Copyright 2002 Chicago Sun-Times, Inc. Chicago
Sun-Times
August 8, 2002 Thursday
SECTION: FINANCIAL
LENGTH: 516
words
HEADLINE: No easy way to value stock
options
BYLINE: Sandra Guy
BODY: As more companies choose to treat stock
options as expenses, one question keeps popping up: What is the best way to
value stock options?
The Financial Accounting Standards
Board, the panel that sets U.S. accounting standards, prefers that companies
determine the "fair" value of the options they grant executives and
employees.
Q. What is an option anyway?
A. A stock option is a contract that permits the owner--a
CEO, an employee, etc.--to buy stock at a fixed price before a specific date. A
common stock option contract would involve giving a CEO the right to buy 10,000
shares of company stock at $10 a share before Dec. 31, 2005. If the stock
sells at $30 a share before Dec. 31, the CEO invokes the option contract,
and sells the stock at the market price.
Typically, a company uses shares that it has in its treasury to make
good on its option contract.

#### Provided records
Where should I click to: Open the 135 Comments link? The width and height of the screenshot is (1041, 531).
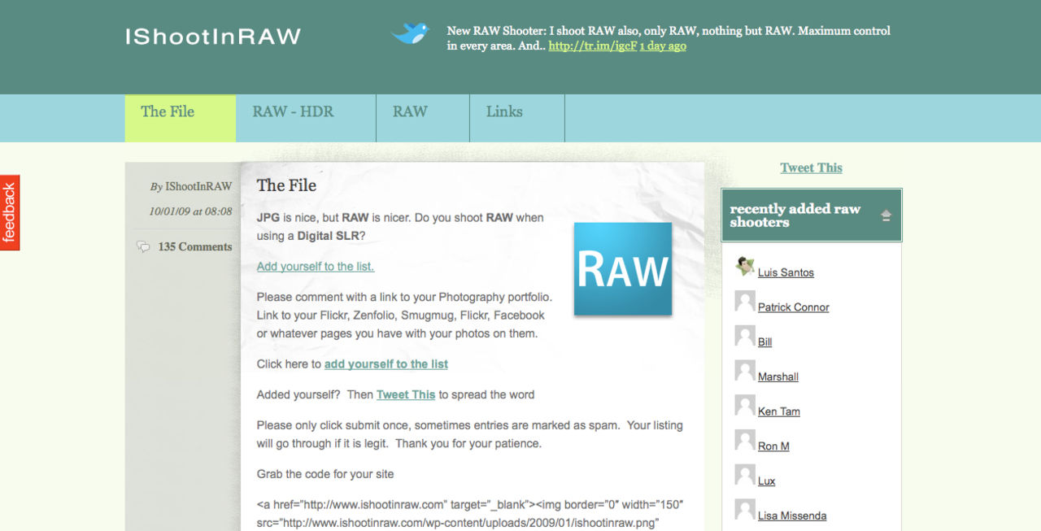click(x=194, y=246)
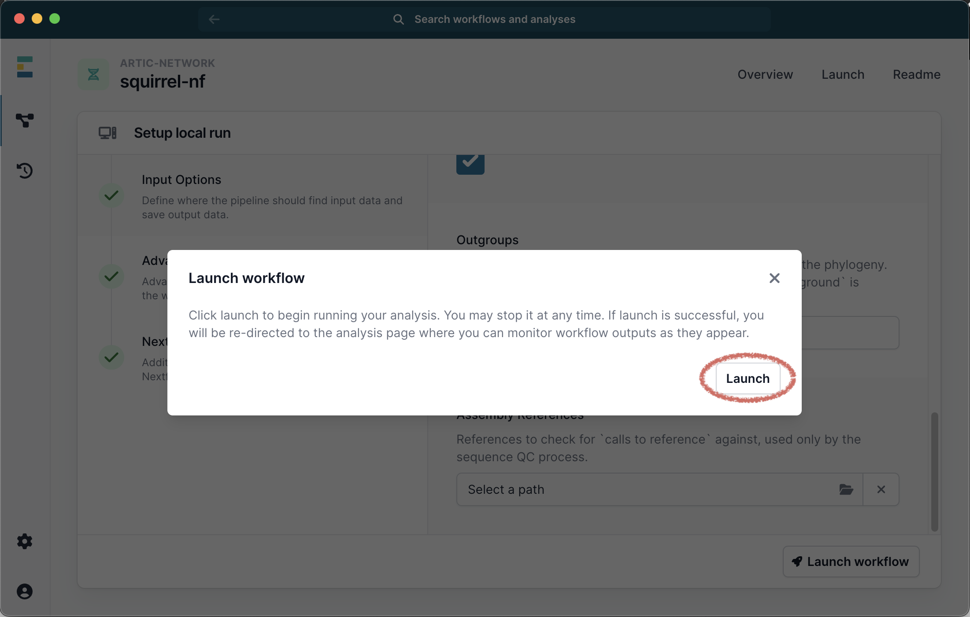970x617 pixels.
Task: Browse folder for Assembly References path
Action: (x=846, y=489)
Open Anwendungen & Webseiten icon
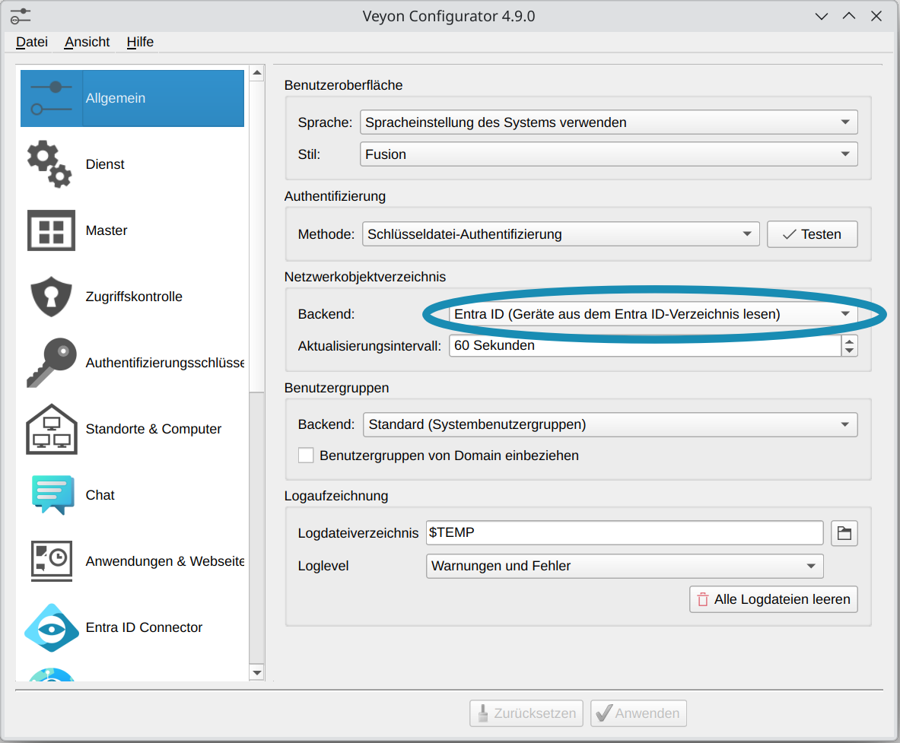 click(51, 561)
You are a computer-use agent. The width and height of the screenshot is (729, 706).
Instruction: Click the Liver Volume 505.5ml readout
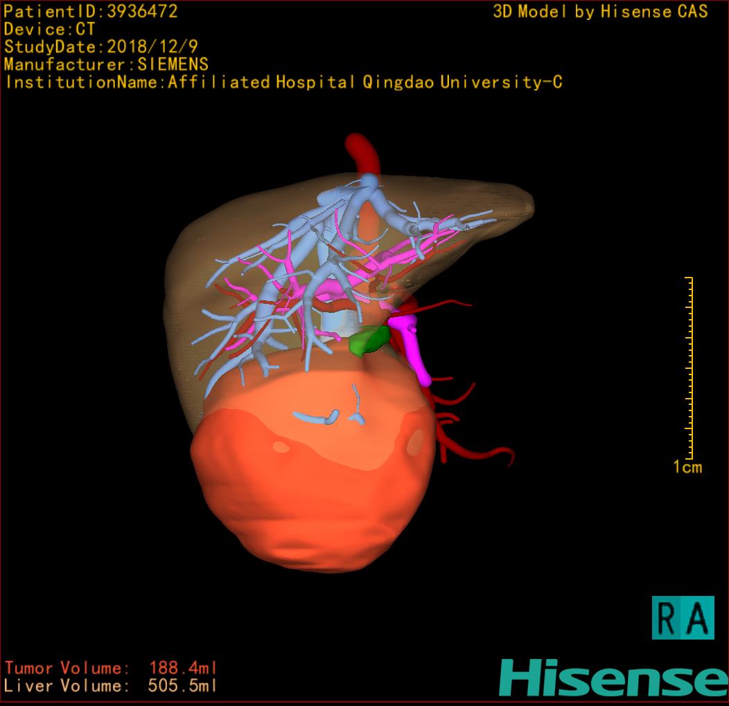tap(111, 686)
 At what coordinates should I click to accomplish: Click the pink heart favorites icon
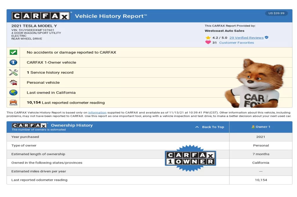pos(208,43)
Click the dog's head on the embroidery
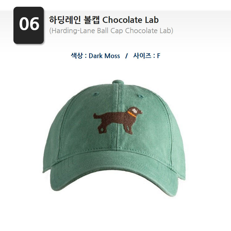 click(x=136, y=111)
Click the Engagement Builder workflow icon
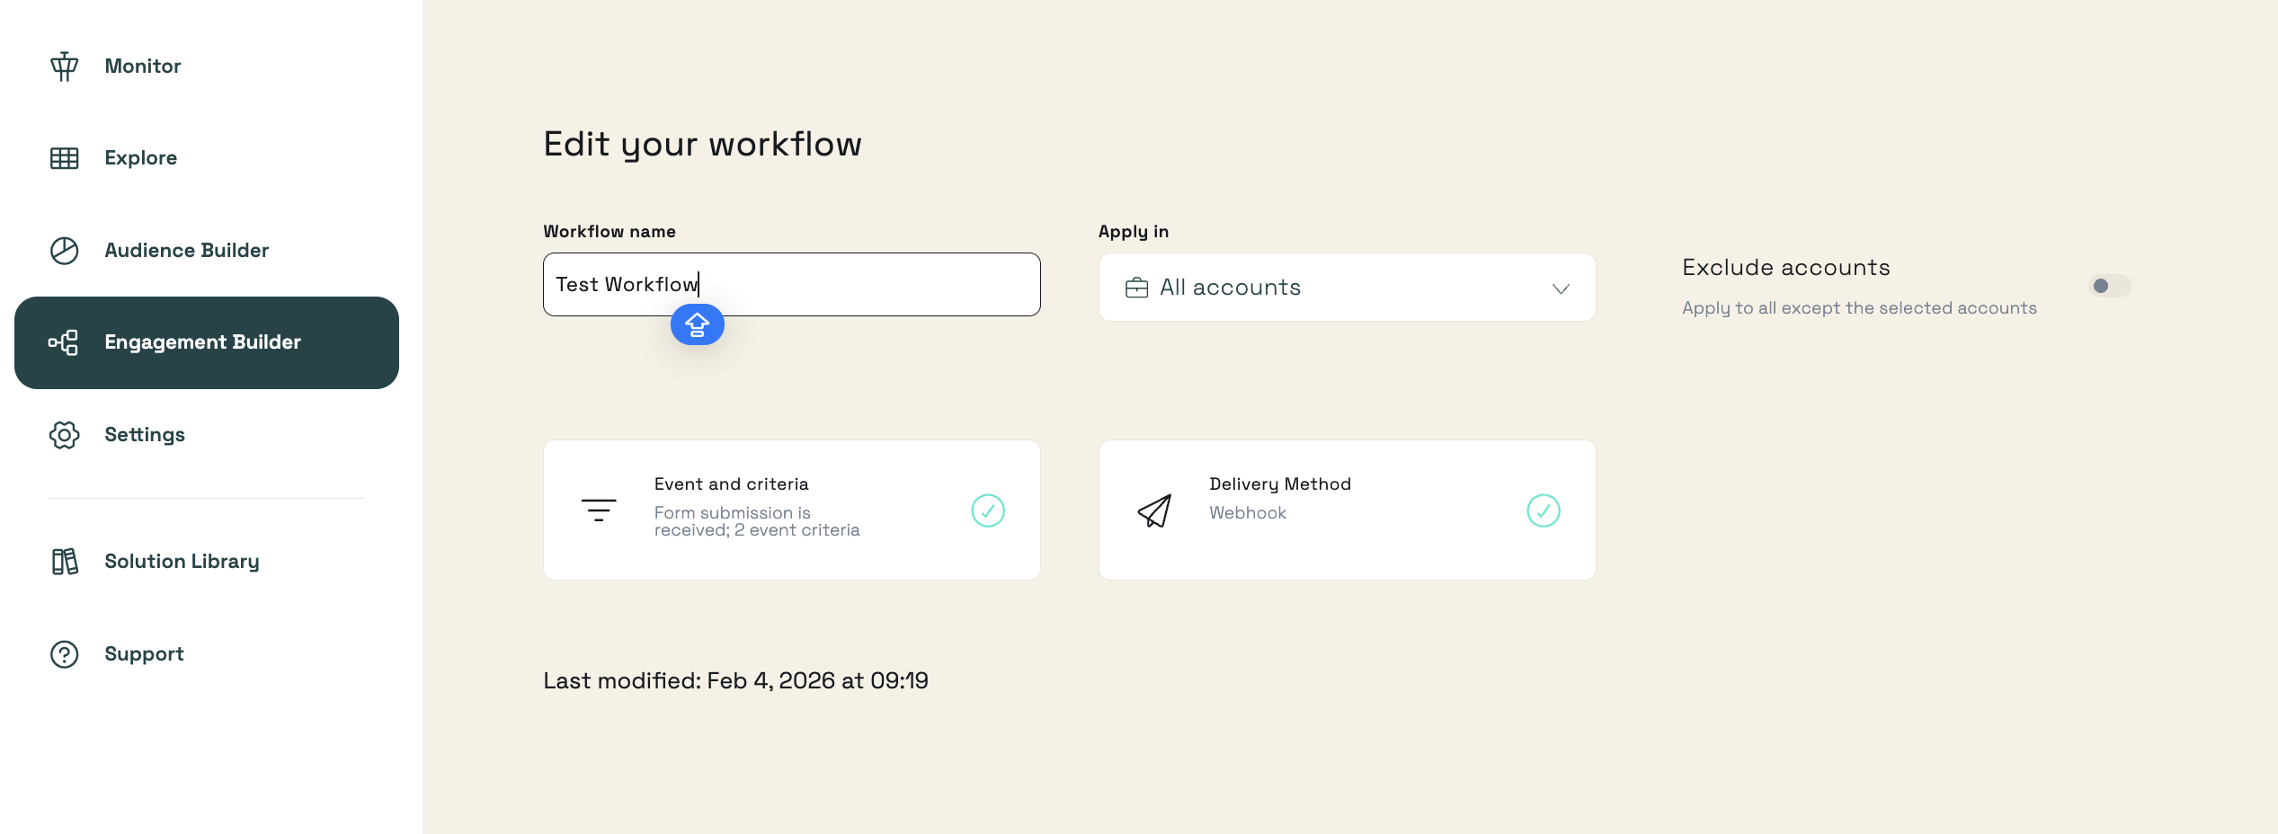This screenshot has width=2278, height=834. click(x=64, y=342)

#### Problem set
[1] Answer these about the stock options article:
(a) In which section of the paper did the article run?
(b) Which panel sets U.S. accounting standards?
(c) Where does a company typically get the shares it uses to make good on an option contract?
[2] Duplicate the rows from the line containing "You are a computer-use" through the last line of the rows, both ends included, and leave the pictures out.
These rows are unrelated to the stock options article.

#### Solutions by task
[1]
(a) The financial section.
(b) The Financial Accounting Standards Board.
(c) From its treasury.

[2]
You are a computer-use agent. The width and height of the screenshot is (729, 706).
Instruction: Click the Liver Volume 505.5ml readout
tap(111, 686)
 At what coordinates should I click to accomplish: Click the pink heart favorites icon
pos(208,43)
Click the dog's head on the embroidery
 click(x=136, y=111)
Click the Engagement Builder workflow icon
This screenshot has width=2278, height=834. click(x=64, y=342)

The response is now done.